Back "Energy poverty kills." Report of the April 2022 Policy Dialogues session

"Energy poverty kills." Report of the April 2022 Policy Dialogues session

Last Thursday, April 21, the second Policy Dialogues session took place, organized by the JHU-UPF Public Policy Center (UPF-BSM), entitled: "Spain's growing energy poverty: are there alternatives?" in which Maria Campuzano and Sergio Tirado, experts in energy poverty, presented the panorama of this crisis and some socio-political alternatives.

02.05.2022

 

Energy poverty is a phenomenon that has received little attention for years, and the people who suffer from it are usually only visible when tragedy strikes. In 2016, an 81-year-old woman in Reus, Tarragona, died due to a fire in her home caused by a candle, two months after her electricity was cut off. The fact is that "energy poverty kills," said Maria Campuzano, spokesperson for the Alliance Against Energy Poverty (APE). However, besides tragedies of this magnitude, millions more people in Spain are affected by cuts to their electricity and other essential supplies. The reality of this situation and its impacts are still little-understood.

For Sergio Tirado, 'Ramón y Cajal' researcher at the Department of Geography of the Universidad Autónoma de Madrid and the EmpowerMed project, it is not only a question of not having enough energy at home but, in many cases, of having to make difficult decisions, such as deciding between paying the house bills or meeting other basic needs such as food. In addition to negatively affecting physical health, this systematically impacts mental health. 

Tirado explained that energy poverty is caused by different factors resulting from structural inequality: low incomes, high energy prices, and low energy efficiency of housing and domestic appliances. In recent years, research in this field has been broadened to include the lack of government support, the diversity of household needs, and gender inequalities: "households headed by women are systematically more affected by energy poverty."

Part of Tirado's presentation explored the question, "to what extent do indicators help to measure the impact of the crisis?" Even though, since 2019, there have been indicators of energy poverty in Spain, their results generate biased and incomplete views of the phenomenon. "It is best to talk to people who go through this situation, because maybe they do experience cold at home, but there are other experiences that escape this vision of energy poverty," Tirado said. 

To conclude, Tirado presented some alternatives to consider for tackling this crisis. First, some recent studies emphasize the use of the concept of dignity to talk about the emotional dimensions of energy poverty. Second, although the government has created emergency solutions in the current context, structural approaches are not addressed. Finally, to speak from an energy justice perspective, factors of distribution (energy inequality and ability to pay), recognition (the way vulnerable groups are treated) and procedures and participation (inequality in decision making) have to be considered.

 

Collective empowerment: "what we are demanding is universal access to basic services," Alliance against Energy Poverty (APE). 

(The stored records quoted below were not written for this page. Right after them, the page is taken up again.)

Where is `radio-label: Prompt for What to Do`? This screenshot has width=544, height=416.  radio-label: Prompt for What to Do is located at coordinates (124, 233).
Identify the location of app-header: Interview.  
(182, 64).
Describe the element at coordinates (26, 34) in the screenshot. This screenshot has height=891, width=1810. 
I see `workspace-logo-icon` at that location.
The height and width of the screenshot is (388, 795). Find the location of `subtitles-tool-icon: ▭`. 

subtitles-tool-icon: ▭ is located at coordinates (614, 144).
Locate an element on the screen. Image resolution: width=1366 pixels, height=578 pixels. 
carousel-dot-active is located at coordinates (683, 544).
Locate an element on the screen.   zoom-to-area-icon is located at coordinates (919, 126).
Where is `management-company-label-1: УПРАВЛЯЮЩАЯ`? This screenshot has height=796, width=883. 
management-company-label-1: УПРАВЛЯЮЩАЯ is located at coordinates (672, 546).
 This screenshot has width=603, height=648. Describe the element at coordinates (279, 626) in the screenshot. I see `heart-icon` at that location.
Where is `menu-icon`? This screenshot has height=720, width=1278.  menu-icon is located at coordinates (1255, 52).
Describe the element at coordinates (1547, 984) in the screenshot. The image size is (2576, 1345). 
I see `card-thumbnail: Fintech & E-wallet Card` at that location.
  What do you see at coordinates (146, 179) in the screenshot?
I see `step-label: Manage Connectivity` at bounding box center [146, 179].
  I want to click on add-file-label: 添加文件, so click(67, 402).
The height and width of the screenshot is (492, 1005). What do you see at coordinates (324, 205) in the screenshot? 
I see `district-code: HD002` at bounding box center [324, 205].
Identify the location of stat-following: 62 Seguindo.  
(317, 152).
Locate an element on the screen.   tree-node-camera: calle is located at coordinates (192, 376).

The Alliance against Energy Poverty is a social movement that emerged in 2014 in Catalonia, Spain, in a context of economic crisis, as a response to countless cuts in essential supplies, with more than 1.4 million families affected by electricity cuts and more than 72,000 water cuts. 

Since then, this movement has sought to support affected families to demand universal access to essential services, put pressure on administrations, demand accountability from large companies, and advise, through collective empowerment, so that affected families can cope with energy poverty. For María Campuzano, "it is from this space of collective advice that we detect whether public policies work or do not work and that is how we make [policy] proposals, because they are proposals that are made with people who are going through this situation."

Until the APE’s creation, public policies to combat energy poverty were based on temporary solutions without addressing the underlying problem. In 2015, the APE promoted the Law 24/2015 through a Popular Legislative Initiative, intending to plan a paradigm shift. "At that time, Spanish law assumed that if you didn't pay your bill, it was because you didn't want to. We tried to change that approach and say, let's see, if we are talking about basic supplies, something that people need to live, why don't we assume that if people don't pay, it's because they can't, and we pass the responsibility on to the companies?" commented Campuzano. Thanks to this law and under the precautionary principle, companies must make sure they know the actual situation of people who do not pay their energy bills before cutting off their supplies.

Although public policies have advanced at the national and municipal levels, there is still a long way to go. "All these are measures to stop the shock, we prevent people from being left with no energy supply, but the root problem is a structural problem: who is managing these basic services? We have created a model in which if you do not have sufficient economic resources, you are not guaranteed access to these basic rights. That is what has to be changed at the core,” stated Campuzano.